(Your goal) Only the lines from the top of the data through the line with "This screenshot has width=336, height=215." should be repeated, each exactly as written.

[Saved entries]
####
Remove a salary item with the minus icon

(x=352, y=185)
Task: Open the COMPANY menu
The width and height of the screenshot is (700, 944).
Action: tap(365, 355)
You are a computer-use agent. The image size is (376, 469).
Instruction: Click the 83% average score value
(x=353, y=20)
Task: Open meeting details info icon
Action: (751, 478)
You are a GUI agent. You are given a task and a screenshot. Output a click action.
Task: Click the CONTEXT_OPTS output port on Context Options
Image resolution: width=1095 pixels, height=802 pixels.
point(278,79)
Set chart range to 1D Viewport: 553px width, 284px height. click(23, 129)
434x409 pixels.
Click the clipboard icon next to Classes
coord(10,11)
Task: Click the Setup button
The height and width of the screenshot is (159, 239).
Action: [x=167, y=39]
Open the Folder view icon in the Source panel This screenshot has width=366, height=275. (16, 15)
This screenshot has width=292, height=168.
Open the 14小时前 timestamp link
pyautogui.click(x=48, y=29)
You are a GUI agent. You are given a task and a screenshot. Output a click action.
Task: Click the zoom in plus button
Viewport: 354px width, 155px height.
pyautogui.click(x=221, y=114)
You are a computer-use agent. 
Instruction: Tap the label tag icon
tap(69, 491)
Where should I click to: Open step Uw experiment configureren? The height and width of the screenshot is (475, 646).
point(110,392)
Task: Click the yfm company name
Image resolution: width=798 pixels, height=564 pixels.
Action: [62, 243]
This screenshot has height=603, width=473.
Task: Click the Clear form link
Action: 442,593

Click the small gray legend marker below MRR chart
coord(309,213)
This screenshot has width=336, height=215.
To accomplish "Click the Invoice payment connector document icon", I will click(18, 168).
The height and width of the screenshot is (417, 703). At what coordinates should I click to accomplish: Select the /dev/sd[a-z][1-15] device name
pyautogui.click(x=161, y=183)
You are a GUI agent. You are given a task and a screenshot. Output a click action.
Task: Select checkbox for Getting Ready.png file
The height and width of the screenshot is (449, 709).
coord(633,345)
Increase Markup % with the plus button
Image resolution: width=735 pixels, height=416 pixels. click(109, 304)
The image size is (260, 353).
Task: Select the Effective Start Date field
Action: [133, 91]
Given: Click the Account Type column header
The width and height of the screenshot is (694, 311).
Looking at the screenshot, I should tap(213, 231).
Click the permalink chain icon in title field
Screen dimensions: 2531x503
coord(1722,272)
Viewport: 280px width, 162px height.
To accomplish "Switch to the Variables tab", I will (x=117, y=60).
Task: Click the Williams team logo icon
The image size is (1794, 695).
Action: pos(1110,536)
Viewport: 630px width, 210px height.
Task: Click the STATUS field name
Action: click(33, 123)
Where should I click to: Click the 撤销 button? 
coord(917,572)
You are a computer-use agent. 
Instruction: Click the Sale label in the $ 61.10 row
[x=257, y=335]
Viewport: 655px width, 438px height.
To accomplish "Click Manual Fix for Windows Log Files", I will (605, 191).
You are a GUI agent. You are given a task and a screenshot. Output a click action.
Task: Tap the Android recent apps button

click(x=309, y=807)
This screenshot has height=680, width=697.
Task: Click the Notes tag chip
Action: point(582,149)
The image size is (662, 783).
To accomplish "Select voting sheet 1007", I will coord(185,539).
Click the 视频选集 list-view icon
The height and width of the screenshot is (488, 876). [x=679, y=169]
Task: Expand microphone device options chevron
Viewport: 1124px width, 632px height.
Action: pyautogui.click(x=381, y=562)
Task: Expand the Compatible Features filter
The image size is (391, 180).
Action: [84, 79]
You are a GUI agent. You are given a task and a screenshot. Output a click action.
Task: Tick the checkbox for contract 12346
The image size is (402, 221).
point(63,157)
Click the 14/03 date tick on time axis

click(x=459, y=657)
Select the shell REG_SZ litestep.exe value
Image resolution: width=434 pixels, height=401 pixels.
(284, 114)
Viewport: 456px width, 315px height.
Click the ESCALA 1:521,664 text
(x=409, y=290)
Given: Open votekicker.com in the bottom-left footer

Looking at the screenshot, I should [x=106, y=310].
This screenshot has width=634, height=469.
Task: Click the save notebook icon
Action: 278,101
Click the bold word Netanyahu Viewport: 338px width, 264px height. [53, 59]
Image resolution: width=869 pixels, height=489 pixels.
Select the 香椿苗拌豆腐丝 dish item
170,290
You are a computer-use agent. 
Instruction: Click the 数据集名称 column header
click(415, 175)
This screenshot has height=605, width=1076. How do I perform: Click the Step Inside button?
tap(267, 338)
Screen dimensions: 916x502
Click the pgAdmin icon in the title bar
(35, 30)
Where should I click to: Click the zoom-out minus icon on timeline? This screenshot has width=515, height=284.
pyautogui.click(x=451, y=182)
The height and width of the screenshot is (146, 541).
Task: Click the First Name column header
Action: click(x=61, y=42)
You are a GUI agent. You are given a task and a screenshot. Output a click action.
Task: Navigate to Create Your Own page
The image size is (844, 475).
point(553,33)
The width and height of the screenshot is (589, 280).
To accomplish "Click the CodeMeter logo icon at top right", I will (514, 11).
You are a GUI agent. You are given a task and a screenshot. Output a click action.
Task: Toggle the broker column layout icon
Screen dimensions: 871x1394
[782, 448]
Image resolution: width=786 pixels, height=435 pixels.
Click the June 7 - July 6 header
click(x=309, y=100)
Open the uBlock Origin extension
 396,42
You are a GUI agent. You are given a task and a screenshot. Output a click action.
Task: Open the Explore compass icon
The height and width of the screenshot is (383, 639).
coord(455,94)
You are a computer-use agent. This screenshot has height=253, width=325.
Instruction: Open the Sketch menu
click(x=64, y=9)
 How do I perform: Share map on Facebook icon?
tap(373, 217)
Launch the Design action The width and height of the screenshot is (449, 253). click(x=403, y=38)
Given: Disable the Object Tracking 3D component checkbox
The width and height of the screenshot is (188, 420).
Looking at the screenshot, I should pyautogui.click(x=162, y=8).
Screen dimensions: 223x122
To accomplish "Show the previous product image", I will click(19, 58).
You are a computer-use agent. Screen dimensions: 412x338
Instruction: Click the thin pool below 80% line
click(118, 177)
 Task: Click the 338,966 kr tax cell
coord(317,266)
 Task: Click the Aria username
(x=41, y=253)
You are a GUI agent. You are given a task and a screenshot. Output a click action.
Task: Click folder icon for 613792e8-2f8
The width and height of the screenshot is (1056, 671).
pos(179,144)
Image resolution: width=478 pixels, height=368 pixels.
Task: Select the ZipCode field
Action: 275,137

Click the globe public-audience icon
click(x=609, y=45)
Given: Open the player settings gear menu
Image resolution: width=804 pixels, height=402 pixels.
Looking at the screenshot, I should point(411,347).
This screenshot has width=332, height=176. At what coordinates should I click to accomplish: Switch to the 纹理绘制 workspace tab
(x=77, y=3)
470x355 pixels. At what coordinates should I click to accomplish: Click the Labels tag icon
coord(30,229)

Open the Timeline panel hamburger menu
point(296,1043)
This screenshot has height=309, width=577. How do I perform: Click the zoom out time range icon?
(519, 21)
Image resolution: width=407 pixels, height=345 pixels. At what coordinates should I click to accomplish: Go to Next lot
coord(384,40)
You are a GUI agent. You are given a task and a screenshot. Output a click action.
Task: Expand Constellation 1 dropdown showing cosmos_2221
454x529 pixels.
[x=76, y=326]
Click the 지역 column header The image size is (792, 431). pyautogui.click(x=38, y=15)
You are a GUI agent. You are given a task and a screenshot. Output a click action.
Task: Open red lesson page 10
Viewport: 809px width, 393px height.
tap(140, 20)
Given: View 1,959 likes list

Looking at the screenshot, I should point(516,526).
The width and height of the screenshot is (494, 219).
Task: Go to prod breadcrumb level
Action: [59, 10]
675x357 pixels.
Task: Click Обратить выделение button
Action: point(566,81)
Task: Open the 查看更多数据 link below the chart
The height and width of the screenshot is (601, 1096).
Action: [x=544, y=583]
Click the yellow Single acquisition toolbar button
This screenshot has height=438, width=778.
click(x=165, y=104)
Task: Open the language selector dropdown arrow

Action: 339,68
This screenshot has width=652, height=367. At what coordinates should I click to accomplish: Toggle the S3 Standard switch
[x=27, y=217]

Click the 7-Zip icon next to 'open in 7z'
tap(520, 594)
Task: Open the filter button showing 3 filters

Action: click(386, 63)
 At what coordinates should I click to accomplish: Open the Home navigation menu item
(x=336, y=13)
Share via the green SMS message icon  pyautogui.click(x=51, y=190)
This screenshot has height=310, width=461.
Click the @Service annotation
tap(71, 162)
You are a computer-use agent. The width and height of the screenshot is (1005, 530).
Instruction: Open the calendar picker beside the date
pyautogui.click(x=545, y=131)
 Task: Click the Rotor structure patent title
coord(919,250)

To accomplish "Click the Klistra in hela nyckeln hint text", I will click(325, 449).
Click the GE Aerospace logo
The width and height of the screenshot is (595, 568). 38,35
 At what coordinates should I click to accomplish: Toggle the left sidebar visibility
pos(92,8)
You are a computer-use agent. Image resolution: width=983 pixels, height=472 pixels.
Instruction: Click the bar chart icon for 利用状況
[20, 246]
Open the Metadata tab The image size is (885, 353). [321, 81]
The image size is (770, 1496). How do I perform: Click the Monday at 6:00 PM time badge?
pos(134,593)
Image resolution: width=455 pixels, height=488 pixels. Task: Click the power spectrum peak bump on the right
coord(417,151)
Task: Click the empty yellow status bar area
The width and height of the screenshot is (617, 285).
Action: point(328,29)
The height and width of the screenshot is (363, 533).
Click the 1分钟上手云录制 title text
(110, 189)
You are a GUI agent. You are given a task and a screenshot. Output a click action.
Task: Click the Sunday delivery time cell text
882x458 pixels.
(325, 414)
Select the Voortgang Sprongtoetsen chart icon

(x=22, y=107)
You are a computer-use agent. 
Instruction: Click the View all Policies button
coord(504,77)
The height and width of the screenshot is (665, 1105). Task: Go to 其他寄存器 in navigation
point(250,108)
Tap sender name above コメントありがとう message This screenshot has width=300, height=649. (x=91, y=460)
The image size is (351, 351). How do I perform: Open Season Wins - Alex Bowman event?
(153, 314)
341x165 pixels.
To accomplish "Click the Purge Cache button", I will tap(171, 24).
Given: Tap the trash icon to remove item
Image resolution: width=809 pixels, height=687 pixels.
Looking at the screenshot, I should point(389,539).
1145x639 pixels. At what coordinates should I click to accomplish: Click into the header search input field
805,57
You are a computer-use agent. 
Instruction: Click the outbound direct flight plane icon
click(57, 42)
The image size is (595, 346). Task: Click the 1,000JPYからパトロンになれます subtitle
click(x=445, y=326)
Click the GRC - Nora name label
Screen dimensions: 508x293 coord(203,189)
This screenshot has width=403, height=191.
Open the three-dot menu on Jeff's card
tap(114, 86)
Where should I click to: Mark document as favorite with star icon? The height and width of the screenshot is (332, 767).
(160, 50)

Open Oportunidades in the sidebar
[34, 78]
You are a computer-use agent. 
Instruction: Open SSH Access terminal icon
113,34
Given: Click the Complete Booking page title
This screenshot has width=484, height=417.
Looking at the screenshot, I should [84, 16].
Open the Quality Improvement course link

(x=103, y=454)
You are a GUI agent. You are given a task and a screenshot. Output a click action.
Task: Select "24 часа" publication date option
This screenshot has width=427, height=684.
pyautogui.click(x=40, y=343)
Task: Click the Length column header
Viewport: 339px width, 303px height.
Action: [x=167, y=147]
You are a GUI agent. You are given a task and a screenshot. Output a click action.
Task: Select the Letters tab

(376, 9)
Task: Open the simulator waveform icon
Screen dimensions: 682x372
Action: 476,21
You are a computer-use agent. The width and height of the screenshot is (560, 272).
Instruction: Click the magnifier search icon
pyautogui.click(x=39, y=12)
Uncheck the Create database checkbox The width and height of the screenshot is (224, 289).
####
(Result for this exercise)
Remove a salary item with the minus icon

(x=352, y=185)
Task: Open the COMPANY menu
The width and height of the screenshot is (700, 944).
Action: tap(365, 355)
You are a computer-use agent. The image size is (376, 469).
Instruction: Click the 83% average score value
(x=353, y=20)
Task: Open meeting details info icon
Action: (751, 478)
You are a GUI agent. You are given a task and a screenshot. Output a click action.
Task: Click the CONTEXT_OPTS output port on Context Options
Image resolution: width=1095 pixels, height=802 pixels.
point(278,79)
Set chart range to 1D Viewport: 553px width, 284px height. click(23, 129)
434x409 pixels.
Click the clipboard icon next to Classes
coord(10,11)
Task: Click the Setup button
The height and width of the screenshot is (159, 239).
Action: [x=167, y=39]
Open the Folder view icon in the Source panel This screenshot has width=366, height=275. (16, 15)
This screenshot has width=292, height=168.
Open the 14小时前 timestamp link
pyautogui.click(x=48, y=29)
You are a GUI agent. You are given a task and a screenshot. Output a click action.
Task: Click the zoom in plus button
Viewport: 354px width, 155px height.
pyautogui.click(x=221, y=114)
You are a computer-use agent. 
Instruction: Tap the label tag icon
tap(69, 491)
Where should I click to: Open step Uw experiment configureren? The height and width of the screenshot is (475, 646).
point(110,392)
Task: Click the yfm company name
Image resolution: width=798 pixels, height=564 pixels.
Action: [62, 243]
This screenshot has height=603, width=473.
Task: Click the Clear form link
Action: 442,593

Click the small gray legend marker below MRR chart
coord(309,213)
This screenshot has width=336, height=215.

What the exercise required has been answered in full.